--- START ---

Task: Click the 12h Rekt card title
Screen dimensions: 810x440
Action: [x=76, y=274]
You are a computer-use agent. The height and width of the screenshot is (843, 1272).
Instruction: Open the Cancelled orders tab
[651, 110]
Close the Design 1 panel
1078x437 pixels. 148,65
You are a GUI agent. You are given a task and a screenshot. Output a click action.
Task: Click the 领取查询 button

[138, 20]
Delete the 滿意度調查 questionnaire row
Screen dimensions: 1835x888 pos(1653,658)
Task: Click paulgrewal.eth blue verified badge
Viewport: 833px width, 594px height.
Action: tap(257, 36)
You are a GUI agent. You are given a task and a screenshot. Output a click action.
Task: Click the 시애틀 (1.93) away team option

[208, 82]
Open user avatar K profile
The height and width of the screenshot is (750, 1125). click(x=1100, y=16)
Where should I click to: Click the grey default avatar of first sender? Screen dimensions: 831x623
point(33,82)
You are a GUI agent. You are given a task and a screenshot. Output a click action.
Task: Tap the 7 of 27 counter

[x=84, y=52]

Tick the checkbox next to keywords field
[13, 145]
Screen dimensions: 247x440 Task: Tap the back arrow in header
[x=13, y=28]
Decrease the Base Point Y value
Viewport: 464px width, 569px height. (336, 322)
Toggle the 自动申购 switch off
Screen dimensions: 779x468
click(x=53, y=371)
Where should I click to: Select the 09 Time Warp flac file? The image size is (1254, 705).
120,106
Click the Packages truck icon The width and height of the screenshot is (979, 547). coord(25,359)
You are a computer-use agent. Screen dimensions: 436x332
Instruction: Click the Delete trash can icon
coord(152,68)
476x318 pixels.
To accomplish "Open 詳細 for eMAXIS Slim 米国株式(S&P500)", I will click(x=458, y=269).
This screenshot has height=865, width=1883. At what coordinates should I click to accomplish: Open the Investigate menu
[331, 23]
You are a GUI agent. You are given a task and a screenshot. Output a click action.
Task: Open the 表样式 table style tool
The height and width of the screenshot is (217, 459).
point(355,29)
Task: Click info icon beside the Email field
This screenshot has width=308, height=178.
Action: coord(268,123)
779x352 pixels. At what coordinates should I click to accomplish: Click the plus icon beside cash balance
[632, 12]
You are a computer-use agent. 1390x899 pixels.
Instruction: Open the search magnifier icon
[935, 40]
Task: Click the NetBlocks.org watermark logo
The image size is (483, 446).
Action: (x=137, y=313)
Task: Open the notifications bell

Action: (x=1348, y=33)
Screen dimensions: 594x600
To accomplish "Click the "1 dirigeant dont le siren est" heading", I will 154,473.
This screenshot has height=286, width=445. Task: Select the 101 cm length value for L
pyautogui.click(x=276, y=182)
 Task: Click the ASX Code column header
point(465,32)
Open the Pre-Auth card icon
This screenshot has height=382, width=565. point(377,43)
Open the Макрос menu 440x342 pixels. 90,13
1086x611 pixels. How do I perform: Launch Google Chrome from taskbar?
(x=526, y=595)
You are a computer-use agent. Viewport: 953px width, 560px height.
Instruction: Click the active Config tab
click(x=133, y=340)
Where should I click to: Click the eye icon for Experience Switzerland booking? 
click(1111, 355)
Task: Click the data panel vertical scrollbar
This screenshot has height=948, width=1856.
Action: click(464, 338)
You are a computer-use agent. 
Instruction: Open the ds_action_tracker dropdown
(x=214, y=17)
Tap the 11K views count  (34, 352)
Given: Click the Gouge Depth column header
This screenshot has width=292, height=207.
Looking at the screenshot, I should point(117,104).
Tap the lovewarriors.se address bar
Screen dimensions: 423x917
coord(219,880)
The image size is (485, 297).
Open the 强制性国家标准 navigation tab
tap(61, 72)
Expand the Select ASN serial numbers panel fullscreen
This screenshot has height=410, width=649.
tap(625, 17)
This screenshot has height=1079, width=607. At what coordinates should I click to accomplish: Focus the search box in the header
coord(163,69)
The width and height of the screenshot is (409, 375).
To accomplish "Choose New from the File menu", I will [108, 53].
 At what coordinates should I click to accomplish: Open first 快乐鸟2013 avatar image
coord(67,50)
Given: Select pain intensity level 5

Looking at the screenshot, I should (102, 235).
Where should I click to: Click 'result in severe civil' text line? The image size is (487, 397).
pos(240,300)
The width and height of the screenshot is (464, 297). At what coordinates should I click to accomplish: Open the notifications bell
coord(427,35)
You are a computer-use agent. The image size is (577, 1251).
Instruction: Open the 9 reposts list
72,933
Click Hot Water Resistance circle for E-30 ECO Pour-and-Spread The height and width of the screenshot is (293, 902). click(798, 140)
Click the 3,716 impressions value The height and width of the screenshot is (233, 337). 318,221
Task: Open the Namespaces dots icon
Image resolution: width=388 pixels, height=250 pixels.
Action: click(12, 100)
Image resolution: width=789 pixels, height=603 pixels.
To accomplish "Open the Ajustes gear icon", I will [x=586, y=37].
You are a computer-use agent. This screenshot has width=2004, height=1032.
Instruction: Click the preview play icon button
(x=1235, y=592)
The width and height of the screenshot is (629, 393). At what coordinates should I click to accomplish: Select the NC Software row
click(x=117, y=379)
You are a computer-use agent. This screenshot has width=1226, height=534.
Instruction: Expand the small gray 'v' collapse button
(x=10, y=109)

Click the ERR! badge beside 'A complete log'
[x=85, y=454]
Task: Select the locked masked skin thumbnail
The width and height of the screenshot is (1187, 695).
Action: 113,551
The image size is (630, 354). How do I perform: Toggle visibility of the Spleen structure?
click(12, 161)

--- END ---

* **TASK ITEM**: Return, word for word, the lines of the data above from the line with "Tap the 11K" through the line with "Expand the Select", inclusive.

* **RESPONSE**:
Tap the 11K views count  (34, 352)
Given: Click the Gouge Depth column header
This screenshot has width=292, height=207.
Looking at the screenshot, I should point(117,104).
Tap the lovewarriors.se address bar
Screen dimensions: 423x917
coord(219,880)
The image size is (485, 297).
Open the 强制性国家标准 navigation tab
tap(61, 72)
Expand the Select ASN serial numbers panel fullscreen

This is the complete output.